*Brief*.
Every line from the one with "The height and" through the final line of the data below goes in the answer, copied exactly. Pictures do not.

::: Data provided :::

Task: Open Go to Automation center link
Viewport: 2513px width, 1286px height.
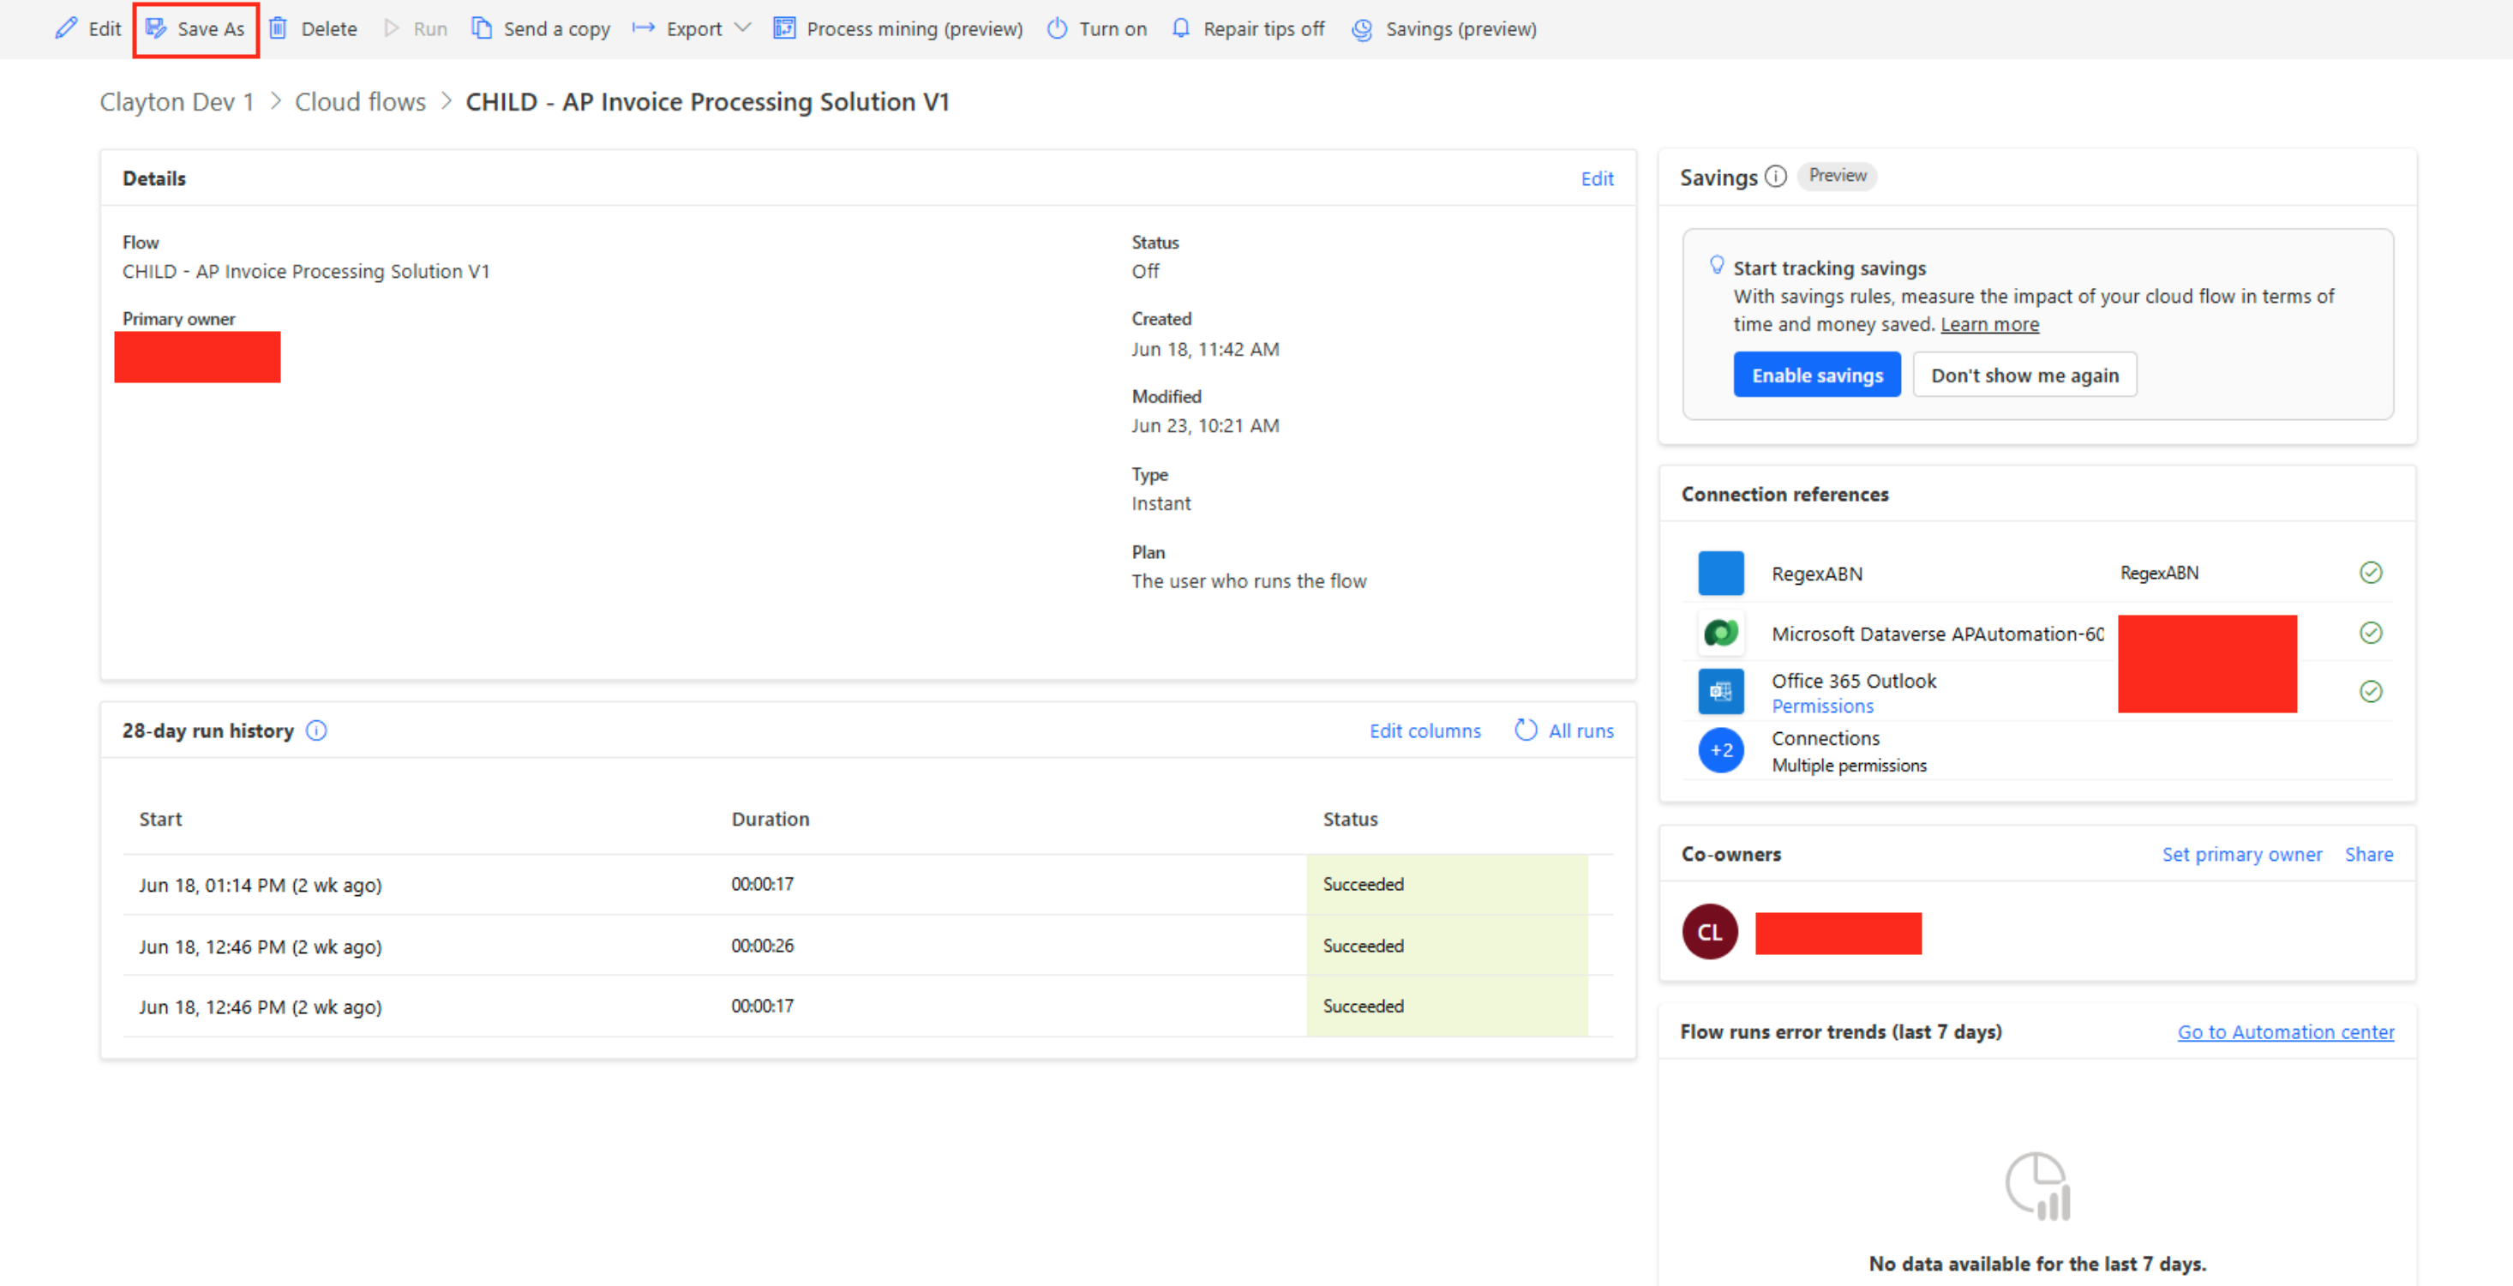Action: coord(2285,1031)
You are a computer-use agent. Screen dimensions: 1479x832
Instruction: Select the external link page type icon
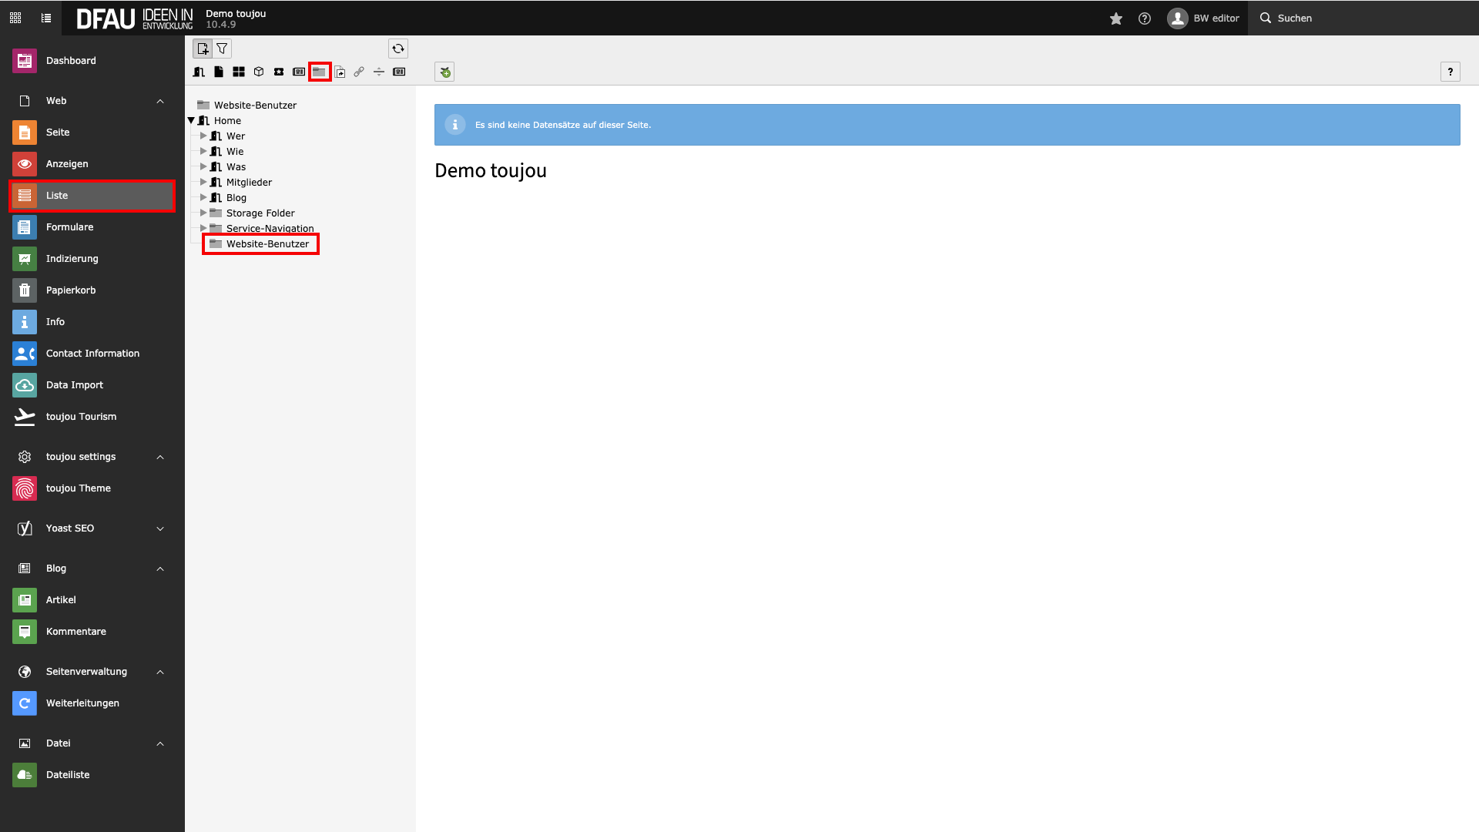pyautogui.click(x=359, y=72)
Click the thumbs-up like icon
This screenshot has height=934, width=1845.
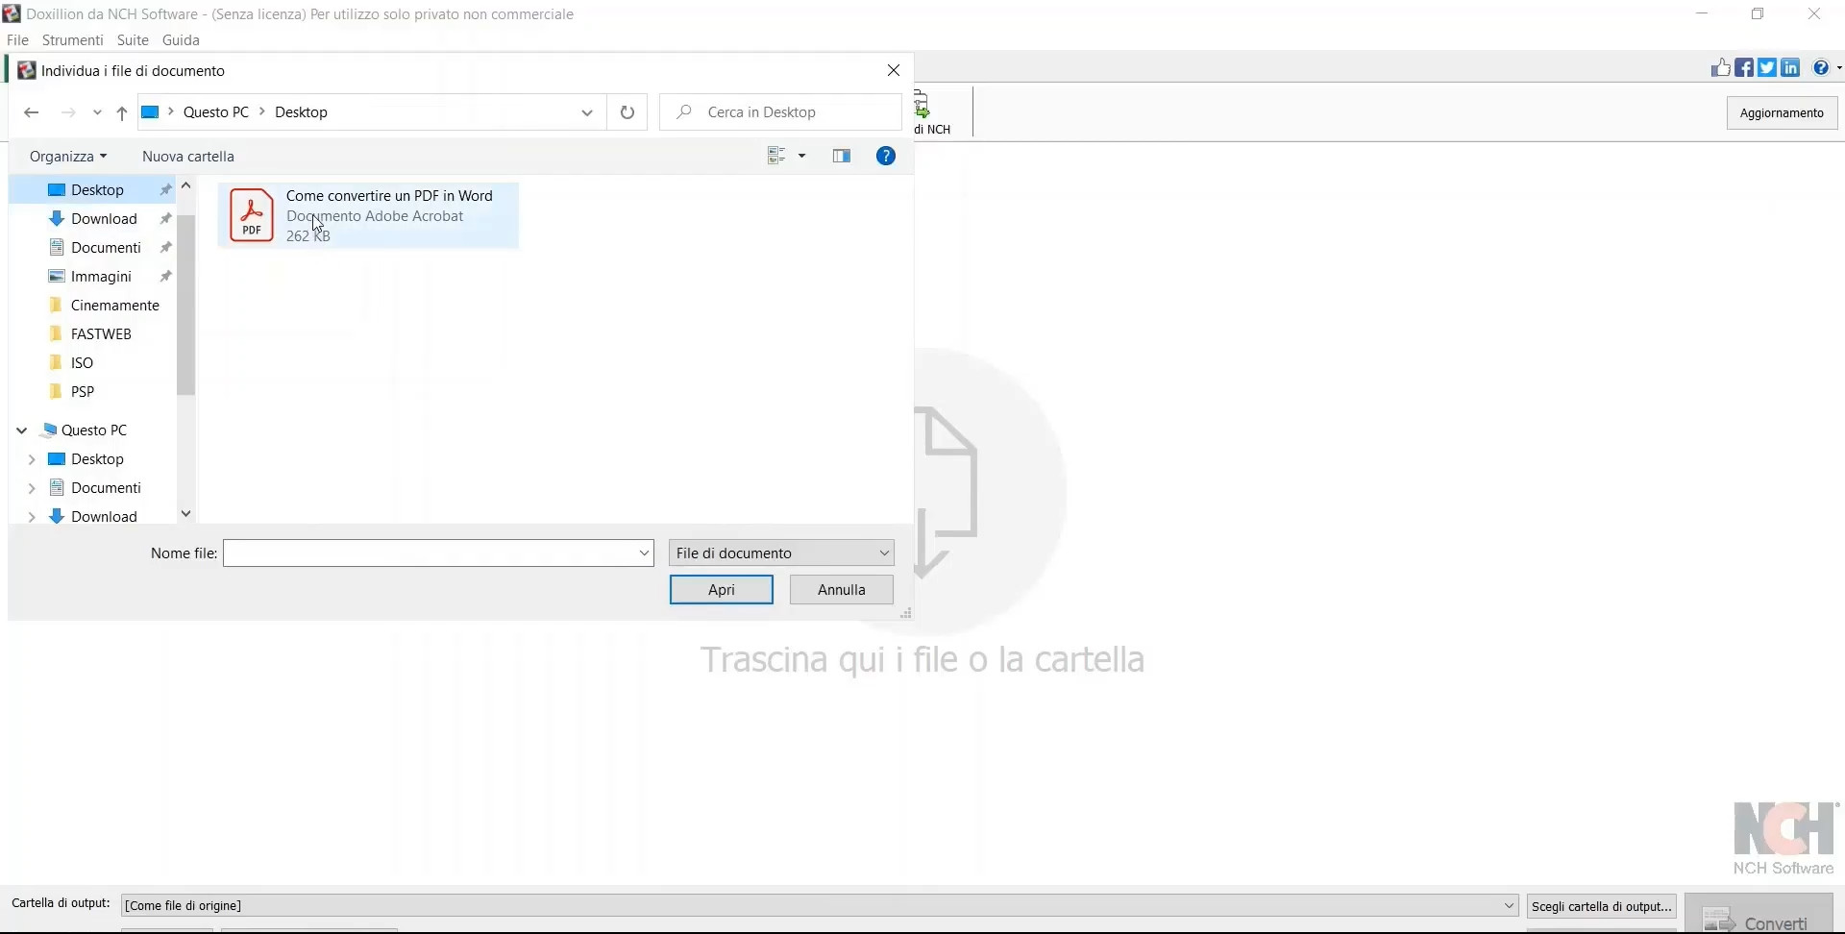tap(1721, 67)
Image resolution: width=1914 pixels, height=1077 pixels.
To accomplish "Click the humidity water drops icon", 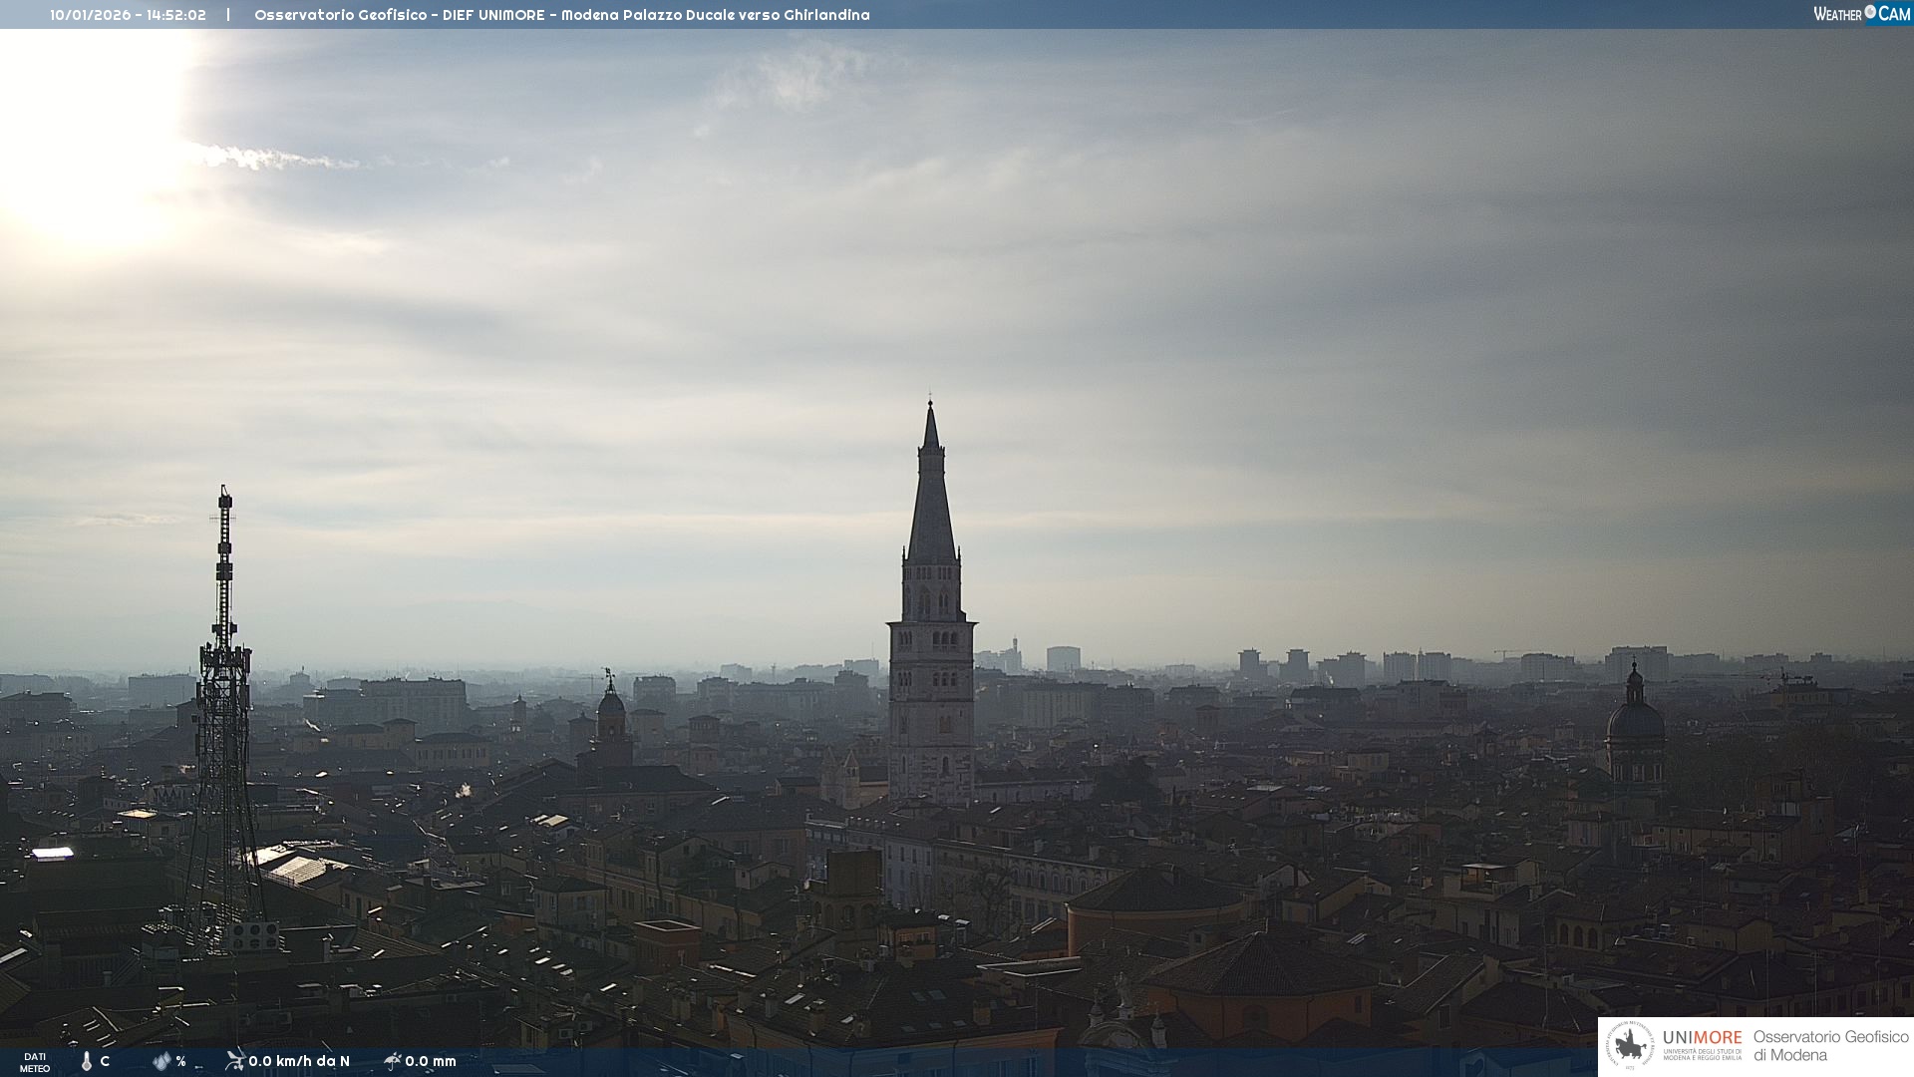I will coord(161,1061).
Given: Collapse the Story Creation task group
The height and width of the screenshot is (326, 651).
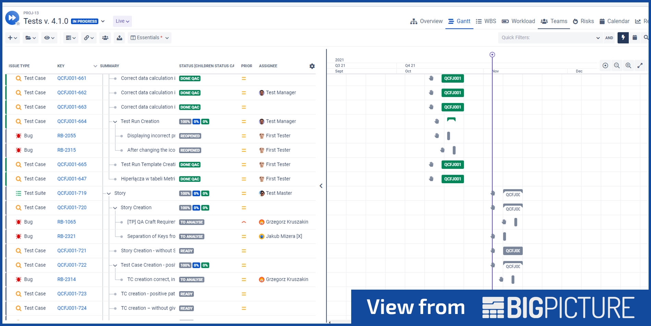Looking at the screenshot, I should (115, 208).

:::

*Expected answer*.
The height and width of the screenshot is (326, 651).
Looking at the screenshot, I should (115, 208).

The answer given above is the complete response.